- **Given request A**
In the records further down, repeat everything word for word from the line containing "Blog (174, 2258)" down to the line containing "Shiba Inu (232, 2130)", with both of those lines included.

- **Text to read**
>> Start

Page MenuHomePhabricator

Evaluate LibreNMS' Graphite backend
Closed, ResolvedPublic

Description

LibreNMS seems to have acquired a Graphite backend/extension. It doesn't have any frontend code for it (and recommending Grafana instead), but works in parallel to their existing RRD capabilities, essentially mirroring the metrics.

Having all of the LibreNMS data in Graphite could allow us to conveniently present and aggregate data that we otherwise can't with LibreNMS, such as the power usage per datacenter (something we used to use Torrus for). The setup looks fairly easy, but it may be a little heavy on the Graphite/Whisper side of things, considering the amount of ports LibreNMS monitors. We should test and evalute that, it shouldn't take long!

>> End

- **Given request B**
Write out the LibreNMS Graphite text above in full, word for word.

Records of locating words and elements
>> Start

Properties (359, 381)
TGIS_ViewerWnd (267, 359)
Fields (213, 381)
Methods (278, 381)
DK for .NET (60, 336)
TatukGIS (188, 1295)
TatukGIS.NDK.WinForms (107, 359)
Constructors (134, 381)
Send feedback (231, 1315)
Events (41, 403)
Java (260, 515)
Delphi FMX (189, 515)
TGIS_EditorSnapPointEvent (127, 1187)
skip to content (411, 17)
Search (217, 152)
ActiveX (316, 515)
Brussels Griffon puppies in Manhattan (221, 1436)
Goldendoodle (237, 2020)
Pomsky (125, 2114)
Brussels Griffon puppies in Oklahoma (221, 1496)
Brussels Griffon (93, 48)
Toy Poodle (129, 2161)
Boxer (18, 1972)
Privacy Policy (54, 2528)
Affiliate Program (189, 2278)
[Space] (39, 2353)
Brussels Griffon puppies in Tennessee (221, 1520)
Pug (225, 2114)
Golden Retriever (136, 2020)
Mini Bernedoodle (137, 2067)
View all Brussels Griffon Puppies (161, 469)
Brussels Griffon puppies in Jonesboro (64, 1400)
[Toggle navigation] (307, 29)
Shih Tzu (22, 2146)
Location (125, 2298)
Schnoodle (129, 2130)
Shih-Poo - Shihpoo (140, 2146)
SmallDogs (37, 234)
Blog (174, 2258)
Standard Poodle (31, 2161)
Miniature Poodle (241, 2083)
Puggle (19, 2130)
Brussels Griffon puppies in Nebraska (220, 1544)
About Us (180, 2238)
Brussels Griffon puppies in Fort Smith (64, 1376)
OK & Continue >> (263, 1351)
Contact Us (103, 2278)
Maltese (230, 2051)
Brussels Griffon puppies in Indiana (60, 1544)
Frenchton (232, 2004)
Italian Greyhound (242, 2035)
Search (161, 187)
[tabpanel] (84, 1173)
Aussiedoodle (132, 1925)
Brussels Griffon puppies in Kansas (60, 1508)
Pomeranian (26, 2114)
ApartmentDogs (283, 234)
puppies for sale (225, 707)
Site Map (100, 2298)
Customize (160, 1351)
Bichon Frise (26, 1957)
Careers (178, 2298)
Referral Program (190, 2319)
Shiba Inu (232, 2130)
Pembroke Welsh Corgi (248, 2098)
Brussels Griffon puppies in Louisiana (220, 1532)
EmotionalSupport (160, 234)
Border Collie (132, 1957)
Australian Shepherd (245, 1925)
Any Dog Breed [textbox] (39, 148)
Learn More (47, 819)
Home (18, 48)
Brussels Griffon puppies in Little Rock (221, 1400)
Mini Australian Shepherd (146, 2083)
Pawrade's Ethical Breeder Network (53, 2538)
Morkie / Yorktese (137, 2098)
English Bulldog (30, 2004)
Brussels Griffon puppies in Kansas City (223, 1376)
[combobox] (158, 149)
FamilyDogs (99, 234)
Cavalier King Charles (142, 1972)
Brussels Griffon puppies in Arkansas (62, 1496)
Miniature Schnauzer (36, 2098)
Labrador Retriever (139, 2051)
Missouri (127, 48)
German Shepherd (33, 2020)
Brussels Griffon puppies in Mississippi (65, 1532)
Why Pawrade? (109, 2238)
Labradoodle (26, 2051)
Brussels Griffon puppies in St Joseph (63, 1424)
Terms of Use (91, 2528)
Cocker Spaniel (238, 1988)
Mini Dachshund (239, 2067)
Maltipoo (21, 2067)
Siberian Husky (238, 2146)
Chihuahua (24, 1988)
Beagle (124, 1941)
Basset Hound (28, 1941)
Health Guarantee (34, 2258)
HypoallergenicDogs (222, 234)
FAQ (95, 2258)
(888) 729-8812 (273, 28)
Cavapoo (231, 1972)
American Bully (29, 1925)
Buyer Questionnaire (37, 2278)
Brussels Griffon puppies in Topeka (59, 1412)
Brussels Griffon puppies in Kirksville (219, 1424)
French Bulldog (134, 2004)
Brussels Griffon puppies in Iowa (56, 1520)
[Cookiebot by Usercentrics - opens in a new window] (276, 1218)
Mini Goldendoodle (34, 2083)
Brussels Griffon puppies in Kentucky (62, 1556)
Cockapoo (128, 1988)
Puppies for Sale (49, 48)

>> End

- **Written solution A**
Blog (174, 2258)
Standard Poodle (31, 2161)
Miniature Poodle (241, 2083)
Puggle (19, 2130)
Brussels Griffon puppies in Nebraska (220, 1544)
About Us (180, 2238)
Brussels Griffon puppies in Fort Smith (64, 1376)
OK & Continue >> (263, 1351)
Contact Us (103, 2278)
Maltese (230, 2051)
Brussels Griffon puppies in Indiana (60, 1544)
Frenchton (232, 2004)
Italian Greyhound (242, 2035)
Search (161, 187)
[tabpanel] (84, 1173)
Aussiedoodle (132, 1925)
Brussels Griffon puppies in Kansas (60, 1508)
Pomeranian (26, 2114)
ApartmentDogs (283, 234)
puppies for sale (225, 707)
Site Map (100, 2298)
Customize (160, 1351)
Bichon Frise (26, 1957)
Careers (178, 2298)
Referral Program (190, 2319)
Shiba Inu (232, 2130)

- **Written solution B**
Page MenuHomePhabricator

Evaluate LibreNMS' Graphite backend
Closed, ResolvedPublic

Description

LibreNMS seems to have acquired a Graphite backend/extension. It doesn't have any frontend code for it (and recommending Grafana instead), but works in parallel to their existing RRD capabilities, essentially mirroring the metrics.

Having all of the LibreNMS data in Graphite could allow us to conveniently present and aggregate data that we otherwise can't with LibreNMS, such as the power usage per datacenter (something we used to use Torrus for). The setup looks fairly easy, but it may be a little heavy on the Graphite/Whisper side of things, considering the amount of ports LibreNMS monitors. We should test and evalute that, it shouldn't take long!